Position: It's Time to Act on the Risk of Efficient Personalized Text Generation

Authors: Eugenia Iofinova, Andrej Jovanovic, Dan Alistarh

Published: 2025-02-10 15:25:11+00:00

AI Summary

This position paper highlights the emerging risk of using personalized large language models (LLMs) for malicious impersonation. The accessibility of efficient fine-tuning techniques allows for the creation of realistic text deepfakes, posing significant threats such as phishing and character assassination.

Abstract

The recent surge in high-quality open-source Generative AI text models (colloquially: LLMs), as well as efficient finetuning techniques, have opened the possibility of creating high-quality personalized models that generate text attuned to a specific individual's needs and are capable of credibly imitating their writing style by refining an open-source model with that person's own data. The technology to create such models is accessible to private individuals, and training and running such models can be done cheaply on consumer-grade hardware. While these advancements are a huge gain for usability and privacy, this position paper argues that the practical feasibility of impersonating specific individuals also introduces novel safety risks. For instance, this technology enables the creation of phishing emails or fraudulent social media accounts, based on small amounts of publicly available text, or by the individuals themselves to escape AI text detection. We further argue that these risks are complementary to - and distinct from - the much-discussed risks of other impersonation attacks such as image, voice, or video deepfakes, and are not adequately addressed by the larger research community, or the current generation of open- and closed-source models.


Key findings
Personalized LLMs can convincingly imitate individuals' writing styles, enabling sophisticated impersonation attacks.

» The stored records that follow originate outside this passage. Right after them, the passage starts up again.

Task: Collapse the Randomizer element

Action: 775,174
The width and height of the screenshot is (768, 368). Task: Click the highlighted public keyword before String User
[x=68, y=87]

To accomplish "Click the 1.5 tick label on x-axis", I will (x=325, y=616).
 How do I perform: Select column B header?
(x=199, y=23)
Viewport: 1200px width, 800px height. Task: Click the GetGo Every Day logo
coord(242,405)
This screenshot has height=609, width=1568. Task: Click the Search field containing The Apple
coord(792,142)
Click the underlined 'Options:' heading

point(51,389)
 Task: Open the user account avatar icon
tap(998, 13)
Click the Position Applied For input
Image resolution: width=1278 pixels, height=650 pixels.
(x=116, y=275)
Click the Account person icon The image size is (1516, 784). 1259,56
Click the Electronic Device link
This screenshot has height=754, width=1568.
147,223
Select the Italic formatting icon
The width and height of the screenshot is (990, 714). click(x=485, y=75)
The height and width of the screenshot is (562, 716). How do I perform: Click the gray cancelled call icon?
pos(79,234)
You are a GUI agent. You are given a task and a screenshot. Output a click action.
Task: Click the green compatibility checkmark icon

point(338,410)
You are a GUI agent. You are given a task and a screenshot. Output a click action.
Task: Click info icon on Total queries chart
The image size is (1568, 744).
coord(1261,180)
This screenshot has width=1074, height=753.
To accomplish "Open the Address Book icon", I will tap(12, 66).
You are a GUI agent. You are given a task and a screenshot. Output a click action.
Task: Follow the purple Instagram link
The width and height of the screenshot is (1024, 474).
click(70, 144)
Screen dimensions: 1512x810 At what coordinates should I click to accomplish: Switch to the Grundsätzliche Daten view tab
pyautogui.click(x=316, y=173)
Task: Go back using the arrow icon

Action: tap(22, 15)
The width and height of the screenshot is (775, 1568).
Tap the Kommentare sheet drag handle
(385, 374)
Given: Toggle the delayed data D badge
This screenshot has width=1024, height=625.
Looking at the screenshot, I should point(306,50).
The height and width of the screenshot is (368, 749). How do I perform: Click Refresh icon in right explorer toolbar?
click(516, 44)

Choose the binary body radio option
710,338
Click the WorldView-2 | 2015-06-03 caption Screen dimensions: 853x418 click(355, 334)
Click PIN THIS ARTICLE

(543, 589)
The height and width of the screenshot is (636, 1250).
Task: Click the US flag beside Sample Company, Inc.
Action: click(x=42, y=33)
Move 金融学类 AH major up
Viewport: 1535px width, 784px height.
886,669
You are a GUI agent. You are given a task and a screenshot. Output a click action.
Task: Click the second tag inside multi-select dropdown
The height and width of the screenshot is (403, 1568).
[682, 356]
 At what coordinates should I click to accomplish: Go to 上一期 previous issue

Current AI-generated text detection tools are ineffective against personalized LLM outputs. Existing legal frameworks and model safety measures are insufficient to address these risks.
Approach
The authors argue that the ease and affordability of fine-tuning open-source LLMs with an individual's writing style creates a new and significant risk of text-based impersonation. They demonstrate the feasibility of creating personalized models capable of generating convincing text, even from small datasets, and highlight the inadequacy of current detection and mitigation strategies.
Datasets
ENRON email dataset, various publicly available text samples from unspecified individuals.
Model(s)
Llama, Phi, GPT series, ChatGPT, Claude, Gemini, various open-source LLMs.